Why do wild stock get bigger then cb stock. Can some one enlighten me please.

----------


## Eel Noob

I like the overall look of this frog alot.

----------


## Deejay Mayweather

> Why do wild stock get bigger then cb stock. Can some one enlighten me please.


Ive recently heard of this not being true. Its just that the people that collect them from the wild collect the biggest ones, Now imagine going round the world collecting all the biggest cb ones from peoples homes you would also get monsters. That being said it all depends on the frog itself and its diet.

thanks

----------


## Eel Noob

> Ive recently heard of this not being true. Its just that the people that collect them from the wild collect the biggest ones, Now imagine going round the world collecting all the biggest cb ones from peoples homes you would also get monsters.
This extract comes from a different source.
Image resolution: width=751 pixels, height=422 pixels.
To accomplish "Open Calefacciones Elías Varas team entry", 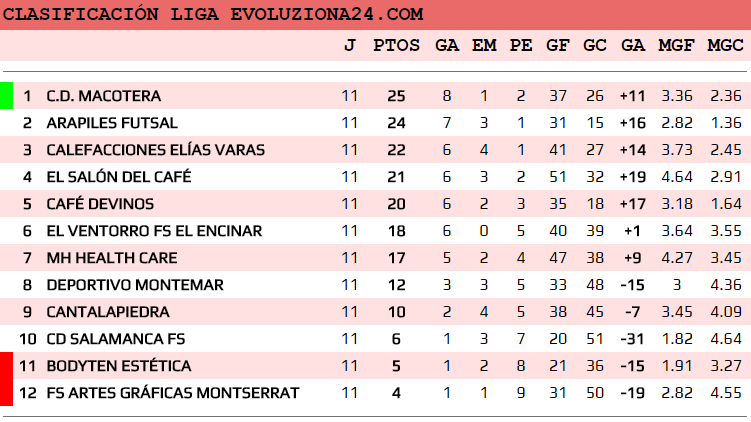I will tap(155, 150).
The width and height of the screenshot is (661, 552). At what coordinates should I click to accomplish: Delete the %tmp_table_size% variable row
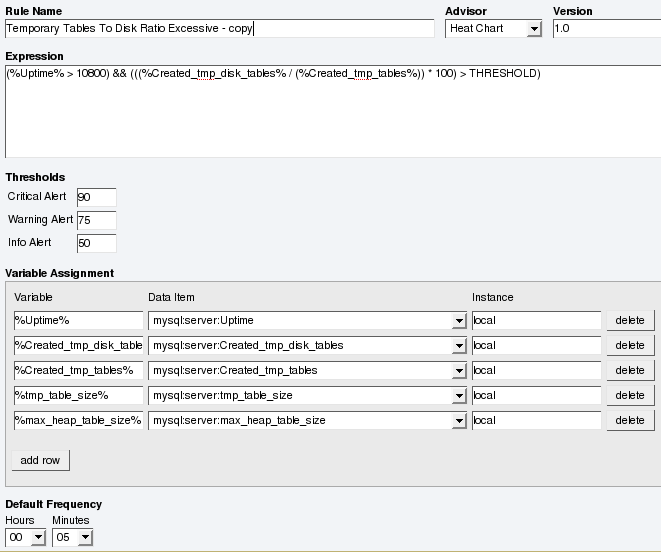pos(630,395)

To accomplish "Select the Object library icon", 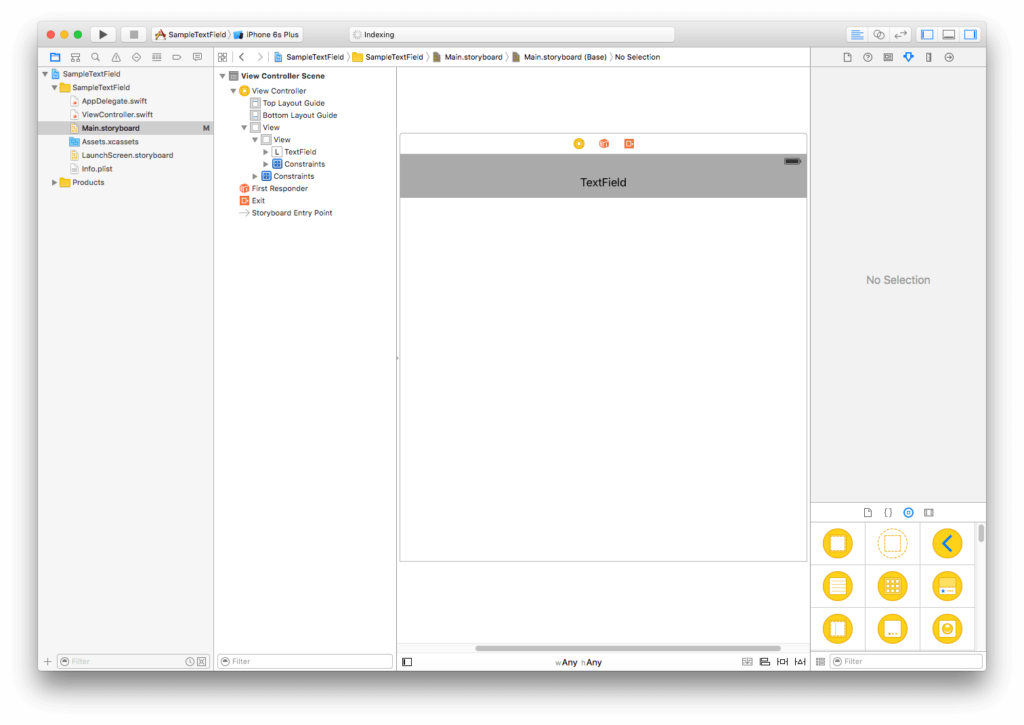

That being said it all depends on the frog itself and its diet.
> 
> thanks


Interesting point. If I was collecting wild specimens I'll probably go for size first and colors second.


Imagine if breeders were to start breeding only the largest pyxies to each other only and not just throwing a bunch of different size specimens together.

----------


## Deejay Mayweather

> Interesting point. If I was collecting wild specimens I'll probably go for size first and colors second.
> 
> 
> Imagine if breeders were to start breeding only the largest pyxies to each other only and not just throwing a bunch of different size specimens together.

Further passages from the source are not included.